DATA
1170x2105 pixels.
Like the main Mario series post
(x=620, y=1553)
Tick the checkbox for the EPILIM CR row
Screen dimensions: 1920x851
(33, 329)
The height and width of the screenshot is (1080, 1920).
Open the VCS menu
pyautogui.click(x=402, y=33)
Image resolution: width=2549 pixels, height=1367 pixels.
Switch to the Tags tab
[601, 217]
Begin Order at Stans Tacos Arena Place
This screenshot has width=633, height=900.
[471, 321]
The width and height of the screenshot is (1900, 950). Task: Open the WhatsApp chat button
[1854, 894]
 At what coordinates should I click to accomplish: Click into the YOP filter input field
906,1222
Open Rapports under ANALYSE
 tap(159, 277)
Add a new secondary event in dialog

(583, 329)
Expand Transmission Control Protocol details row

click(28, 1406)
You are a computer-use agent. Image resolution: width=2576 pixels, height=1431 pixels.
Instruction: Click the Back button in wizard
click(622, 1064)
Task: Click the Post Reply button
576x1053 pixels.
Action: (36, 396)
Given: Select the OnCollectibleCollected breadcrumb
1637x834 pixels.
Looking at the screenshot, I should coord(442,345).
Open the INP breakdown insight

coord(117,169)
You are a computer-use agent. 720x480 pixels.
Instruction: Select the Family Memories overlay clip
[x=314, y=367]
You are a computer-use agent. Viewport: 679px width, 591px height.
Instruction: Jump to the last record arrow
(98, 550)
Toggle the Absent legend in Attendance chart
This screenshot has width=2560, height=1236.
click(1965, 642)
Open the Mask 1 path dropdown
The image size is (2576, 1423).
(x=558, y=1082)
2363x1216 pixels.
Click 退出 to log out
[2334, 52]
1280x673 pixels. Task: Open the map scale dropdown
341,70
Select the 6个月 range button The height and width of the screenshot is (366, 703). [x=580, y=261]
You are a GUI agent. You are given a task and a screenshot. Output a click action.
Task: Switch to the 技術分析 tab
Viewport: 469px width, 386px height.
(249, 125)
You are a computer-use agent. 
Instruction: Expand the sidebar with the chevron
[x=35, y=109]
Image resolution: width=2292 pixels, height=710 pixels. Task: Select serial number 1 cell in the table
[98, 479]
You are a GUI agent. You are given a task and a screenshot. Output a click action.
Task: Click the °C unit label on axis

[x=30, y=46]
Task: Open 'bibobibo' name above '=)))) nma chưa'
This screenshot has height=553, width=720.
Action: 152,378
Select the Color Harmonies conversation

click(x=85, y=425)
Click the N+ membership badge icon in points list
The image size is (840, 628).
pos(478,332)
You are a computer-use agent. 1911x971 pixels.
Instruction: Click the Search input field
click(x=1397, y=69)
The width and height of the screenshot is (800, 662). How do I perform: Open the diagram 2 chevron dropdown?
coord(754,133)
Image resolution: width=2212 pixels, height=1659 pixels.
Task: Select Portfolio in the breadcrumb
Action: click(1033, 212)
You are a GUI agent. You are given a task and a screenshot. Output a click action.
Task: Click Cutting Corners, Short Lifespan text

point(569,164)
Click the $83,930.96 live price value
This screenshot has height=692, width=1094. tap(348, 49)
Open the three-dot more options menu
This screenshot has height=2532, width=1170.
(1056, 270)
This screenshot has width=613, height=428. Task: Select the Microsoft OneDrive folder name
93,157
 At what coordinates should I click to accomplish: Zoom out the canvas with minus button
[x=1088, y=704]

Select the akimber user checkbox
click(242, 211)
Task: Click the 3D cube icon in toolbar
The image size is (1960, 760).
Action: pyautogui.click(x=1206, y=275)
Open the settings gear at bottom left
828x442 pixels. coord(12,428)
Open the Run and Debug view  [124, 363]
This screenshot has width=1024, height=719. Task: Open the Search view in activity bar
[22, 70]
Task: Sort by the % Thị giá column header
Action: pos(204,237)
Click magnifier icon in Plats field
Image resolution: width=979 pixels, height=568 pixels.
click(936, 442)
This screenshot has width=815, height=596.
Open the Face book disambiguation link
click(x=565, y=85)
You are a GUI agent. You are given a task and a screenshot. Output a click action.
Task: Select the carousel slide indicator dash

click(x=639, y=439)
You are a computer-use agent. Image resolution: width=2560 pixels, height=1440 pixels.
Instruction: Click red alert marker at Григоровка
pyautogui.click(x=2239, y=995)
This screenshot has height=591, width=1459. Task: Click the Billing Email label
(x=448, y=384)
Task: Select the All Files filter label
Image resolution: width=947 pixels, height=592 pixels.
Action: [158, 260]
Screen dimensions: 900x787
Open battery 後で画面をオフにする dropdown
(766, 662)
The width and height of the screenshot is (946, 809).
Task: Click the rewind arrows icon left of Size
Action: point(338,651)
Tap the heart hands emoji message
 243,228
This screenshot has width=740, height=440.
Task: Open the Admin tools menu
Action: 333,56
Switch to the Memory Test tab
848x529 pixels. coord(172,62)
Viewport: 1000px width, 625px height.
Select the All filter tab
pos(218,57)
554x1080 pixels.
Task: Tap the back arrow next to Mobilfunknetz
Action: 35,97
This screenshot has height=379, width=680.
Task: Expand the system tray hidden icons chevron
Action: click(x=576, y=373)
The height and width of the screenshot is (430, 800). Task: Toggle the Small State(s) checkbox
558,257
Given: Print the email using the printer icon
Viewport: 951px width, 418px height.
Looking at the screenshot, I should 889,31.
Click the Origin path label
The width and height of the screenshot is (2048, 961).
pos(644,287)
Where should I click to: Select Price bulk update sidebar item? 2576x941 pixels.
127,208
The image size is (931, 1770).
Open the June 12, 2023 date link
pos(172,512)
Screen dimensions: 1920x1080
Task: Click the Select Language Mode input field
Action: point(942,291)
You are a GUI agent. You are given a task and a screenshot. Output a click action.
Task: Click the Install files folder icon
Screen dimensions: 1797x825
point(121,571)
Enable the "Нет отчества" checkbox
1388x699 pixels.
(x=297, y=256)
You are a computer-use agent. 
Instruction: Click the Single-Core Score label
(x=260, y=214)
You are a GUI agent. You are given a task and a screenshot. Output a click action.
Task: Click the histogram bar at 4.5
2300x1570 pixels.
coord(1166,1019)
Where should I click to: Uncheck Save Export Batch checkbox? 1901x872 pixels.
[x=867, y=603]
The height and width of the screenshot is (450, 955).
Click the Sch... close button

OBJECTIVE
Please quote every line of the listing above verbatim.

EXERCISE RESPONSE
1170x2105 pixels.
Like the main Mario series post
(x=620, y=1553)
Tick the checkbox for the EPILIM CR row
Screen dimensions: 1920x851
(33, 329)
The height and width of the screenshot is (1080, 1920).
Open the VCS menu
pyautogui.click(x=402, y=33)
Image resolution: width=2549 pixels, height=1367 pixels.
Switch to the Tags tab
[601, 217]
Begin Order at Stans Tacos Arena Place
This screenshot has width=633, height=900.
[471, 321]
The width and height of the screenshot is (1900, 950). Task: Open the WhatsApp chat button
[1854, 894]
 At what coordinates should I click to accomplish: Click into the YOP filter input field
906,1222
Open Rapports under ANALYSE
 tap(159, 277)
Add a new secondary event in dialog

(583, 329)
Expand Transmission Control Protocol details row

click(28, 1406)
You are a computer-use agent. Image resolution: width=2576 pixels, height=1431 pixels.
Instruction: Click the Back button in wizard
click(622, 1064)
Task: Click the Post Reply button
576x1053 pixels.
Action: (36, 396)
Given: Select the OnCollectibleCollected breadcrumb
1637x834 pixels.
Looking at the screenshot, I should coord(442,345).
Open the INP breakdown insight

coord(117,169)
You are a computer-use agent. 720x480 pixels.
Instruction: Select the Family Memories overlay clip
[x=314, y=367]
You are a computer-use agent. Viewport: 679px width, 591px height.
Instruction: Jump to the last record arrow
(98, 550)
Toggle the Absent legend in Attendance chart
This screenshot has width=2560, height=1236.
click(1965, 642)
Open the Mask 1 path dropdown
The image size is (2576, 1423).
(x=558, y=1082)
2363x1216 pixels.
Click 退出 to log out
[2334, 52]
1280x673 pixels. Task: Open the map scale dropdown
341,70
Select the 6个月 range button The height and width of the screenshot is (366, 703). [x=580, y=261]
You are a GUI agent. You are given a task and a screenshot. Output a click action.
Task: Switch to the 技術分析 tab
Viewport: 469px width, 386px height.
(249, 125)
You are a computer-use agent. 
Instruction: Expand the sidebar with the chevron
[x=35, y=109]
Image resolution: width=2292 pixels, height=710 pixels. Task: Select serial number 1 cell in the table
[98, 479]
You are a GUI agent. You are given a task and a screenshot. Output a click action.
Task: Click the °C unit label on axis

[x=30, y=46]
Task: Open 'bibobibo' name above '=)))) nma chưa'
This screenshot has height=553, width=720.
Action: 152,378
Select the Color Harmonies conversation

click(x=85, y=425)
Click the N+ membership badge icon in points list
The image size is (840, 628).
pos(478,332)
You are a computer-use agent. 1911x971 pixels.
Instruction: Click the Search input field
click(x=1397, y=69)
The width and height of the screenshot is (800, 662). How do I perform: Open the diagram 2 chevron dropdown?
coord(754,133)
Image resolution: width=2212 pixels, height=1659 pixels.
Task: Select Portfolio in the breadcrumb
Action: click(1033, 212)
You are a GUI agent. You are given a task and a screenshot. Output a click action.
Task: Click Cutting Corners, Short Lifespan text

point(569,164)
Click the $83,930.96 live price value
This screenshot has height=692, width=1094. tap(348, 49)
Open the three-dot more options menu
This screenshot has height=2532, width=1170.
(1056, 270)
This screenshot has width=613, height=428. Task: Select the Microsoft OneDrive folder name
93,157
 At what coordinates should I click to accomplish: Zoom out the canvas with minus button
[x=1088, y=704]

Select the akimber user checkbox
click(242, 211)
Task: Click the 3D cube icon in toolbar
The image size is (1960, 760).
Action: pyautogui.click(x=1206, y=275)
Open the settings gear at bottom left
828x442 pixels. coord(12,428)
Open the Run and Debug view  [124, 363]
This screenshot has width=1024, height=719. Task: Open the Search view in activity bar
[22, 70]
Task: Sort by the % Thị giá column header
Action: pos(204,237)
Click magnifier icon in Plats field
Image resolution: width=979 pixels, height=568 pixels.
click(936, 442)
This screenshot has width=815, height=596.
Open the Face book disambiguation link
click(x=565, y=85)
You are a GUI agent. You are given a task and a screenshot. Output a click action.
Task: Select the carousel slide indicator dash

click(x=639, y=439)
You are a computer-use agent. Image resolution: width=2560 pixels, height=1440 pixels.
Instruction: Click red alert marker at Григоровка
pyautogui.click(x=2239, y=995)
This screenshot has height=591, width=1459. Task: Click the Billing Email label
(x=448, y=384)
Task: Select the All Files filter label
Image resolution: width=947 pixels, height=592 pixels.
Action: [158, 260]
Screen dimensions: 900x787
Open battery 後で画面をオフにする dropdown
(766, 662)
The width and height of the screenshot is (946, 809).
Task: Click the rewind arrows icon left of Size
Action: point(338,651)
Tap the heart hands emoji message
 243,228
This screenshot has width=740, height=440.
Task: Open the Admin tools menu
Action: 333,56
Switch to the Memory Test tab
848x529 pixels. coord(172,62)
Viewport: 1000px width, 625px height.
Select the All filter tab
pos(218,57)
554x1080 pixels.
Task: Tap the back arrow next to Mobilfunknetz
Action: 35,97
This screenshot has height=379, width=680.
Task: Expand the system tray hidden icons chevron
Action: click(x=576, y=373)
The height and width of the screenshot is (430, 800). Task: Toggle the Small State(s) checkbox
558,257
Given: Print the email using the printer icon
Viewport: 951px width, 418px height.
Looking at the screenshot, I should 889,31.
Click the Origin path label
The width and height of the screenshot is (2048, 961).
pos(644,287)
Where should I click to: Select Price bulk update sidebar item? 2576x941 pixels.
127,208
The image size is (931, 1770).
Open the June 12, 2023 date link
pos(172,512)
Screen dimensions: 1920x1080
Task: Click the Select Language Mode input field
Action: point(942,291)
You are a GUI agent. You are given a task and a screenshot. Output a click action.
Task: Click the Install files folder icon
Screen dimensions: 1797x825
point(121,571)
Enable the "Нет отчества" checkbox
1388x699 pixels.
(x=297, y=256)
You are a computer-use agent. 
Instruction: Click the Single-Core Score label
(x=260, y=214)
You are a GUI agent. You are given a task and a screenshot. Output a click action.
Task: Click the histogram bar at 4.5
2300x1570 pixels.
coord(1166,1019)
Where should I click to: Uncheck Save Export Batch checkbox? 1901x872 pixels.
[x=867, y=603]
The height and width of the screenshot is (450, 955).
Click the Sch... close button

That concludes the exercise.